Tags: Intranets, social media
James Robertson is the Managing Director of
2 Comments:
Hi James – Yes I agree. I think the intranet can act as a gateway to these types of applications, providing a meaningful context around what they are and when, why and how they should be used within a business context. Imagine if all of your staff are talking about your goods and/or services on Twitter using a well planned and co-ordinated approach…
In fact I believe the intranet can act as a gateway to not only social media type web sites, but a multitude of other web sites and applications as well that can be very useful to the business.
I often wonder why organisations spend time and money reinventing the wheel for ‘internal use only’ when there are already applications out there that do pretty much the same thing. For example, a popular internal application on an intranet is a trading board when employees can buy and sell things to other employees… why not simply provide a link to ebay instead?

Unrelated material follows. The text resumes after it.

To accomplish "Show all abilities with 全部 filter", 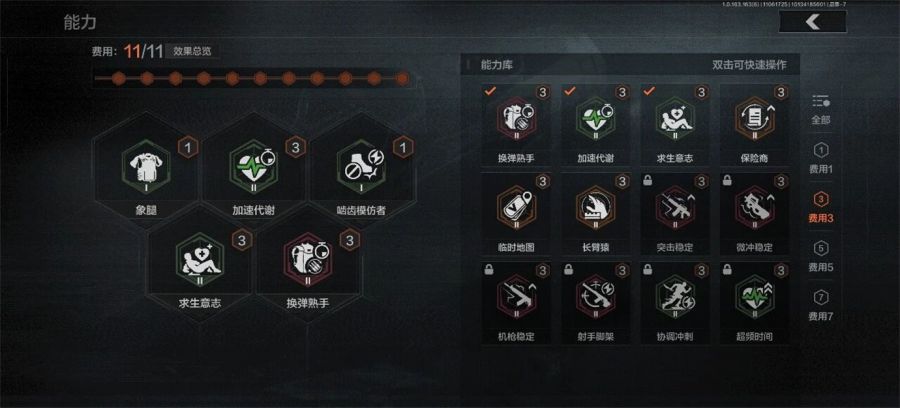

Hi James. I love the idea of Communities on the intranet and that UNHCR is using it to communicate their social media initiatives to employees. Community pages are a great way to start motivating employees into thinking in terms of community and collaboration on the intranet. We have several clients who have used our department page tool to created multiple “sub sites” for community pages, customer pages, product pages. They have added blogs, forums, web links, documents, and training tools to these pages and have had a lot of success with it.
Thanks for the opportunity to respond!